#### [QUESTIONS]
- 1) Print everything in the MaxDiff notebook excerpt from "Forces discrimination —" down to "heterogeneity → share-of-preference output.".
- 2) In the MaxDiff notebook excerpt, which class is used for hierarchical Bayesian MaxDiff?
───── EXCERPT PROVIDED ─────
Forces discrimination — respondents cannot rate everything “important”.
Recovers item utilities on a common scale that supports share-of-preference calculations.

This notebook walks through hierarchical Bayesian MaxDiff with MaxDiffMixedLogit: synthetic data → model fit → recovery diagnostics → respondent heterogeneity → share-of-preference output.

import warnings

import arviz as az
import matplotlib.pyplot as plt
import numpy as np
import pymc as pm

from pymc_marketing.customer_choice import (
    MaxDiffMixedLogit,
    generate_maxdiff_data,
)

warnings.filterwarnings("ignore", category=FutureWarning)

%config InlineBackend.figure_format = "retina"

az.style.use("arviz-darkgrid")
plt.rcParams["figure.figsize"] = [10, 6]
plt.rcParams["figure.dpi"] = 100

SEED = 42
rng = np.random.default_rng(SEED)
───── INFORMATION ─────
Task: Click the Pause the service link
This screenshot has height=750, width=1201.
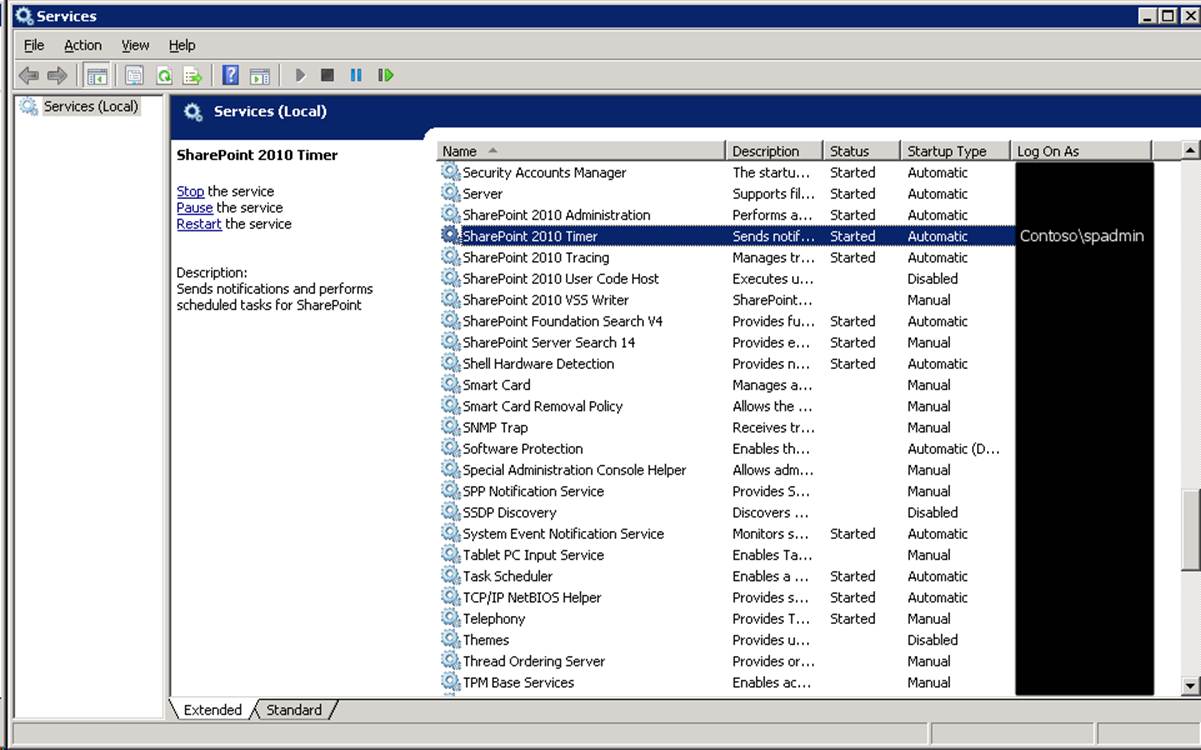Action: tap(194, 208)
─────
───── INFORMATION ─────
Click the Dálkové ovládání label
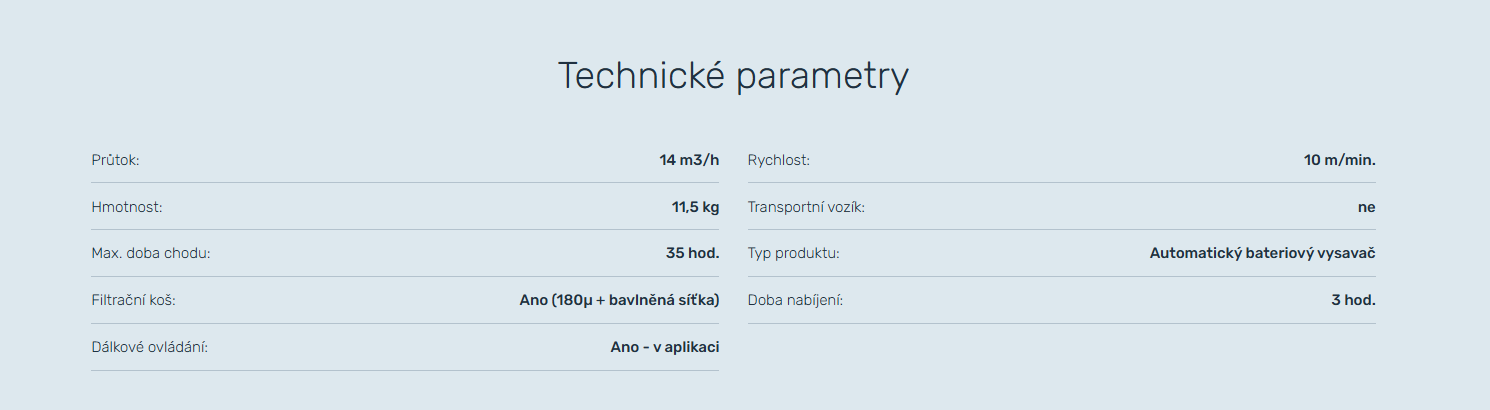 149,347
─────
───── INFORMATION ─────
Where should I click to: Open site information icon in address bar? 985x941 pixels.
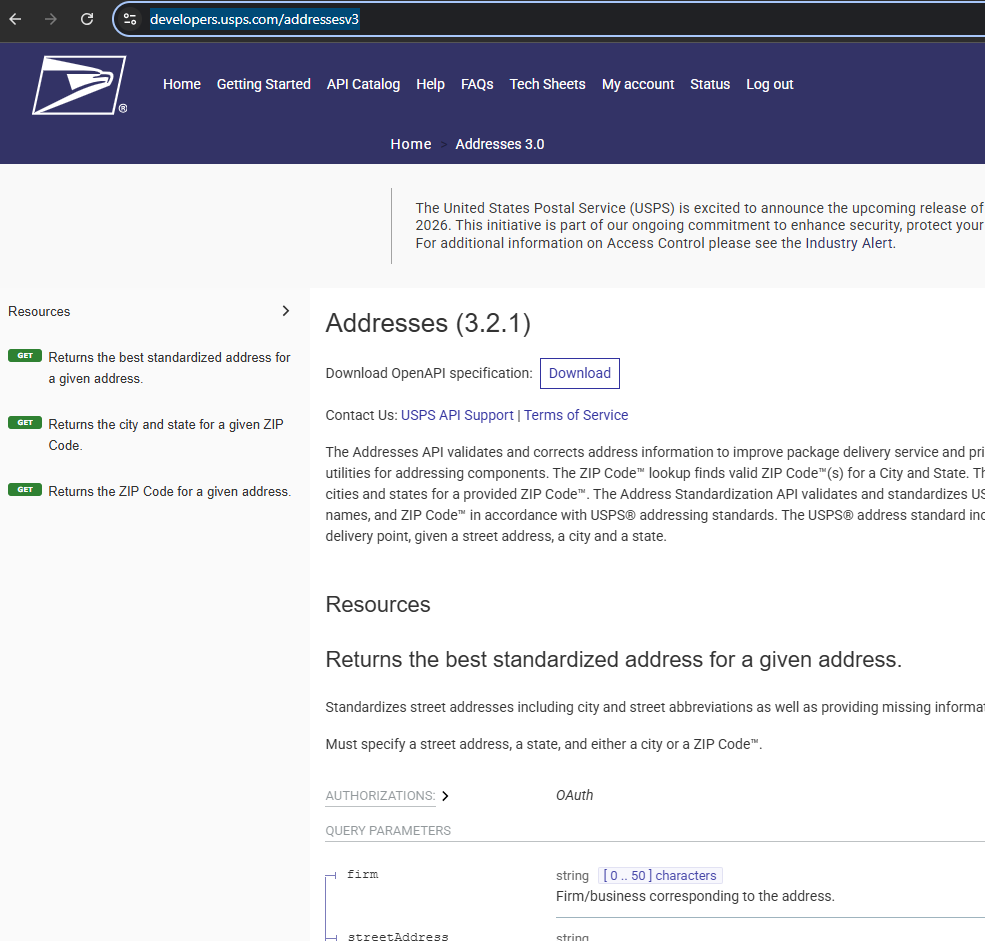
─────
#### [ANSWERS BY ITEM]
- 1)
Forces discrimination — respondents cannot rate everything “important”.
Recovers item utilities on a common scale that supports share-of-preference calculations.

This notebook walks through hierarchical Bayesian MaxDiff with MaxDiffMixedLogit: synthetic data → model fit → recovery diagnostics → respondent heterogeneity → share-of-preference output.

- 2) MaxDiffMixedLogit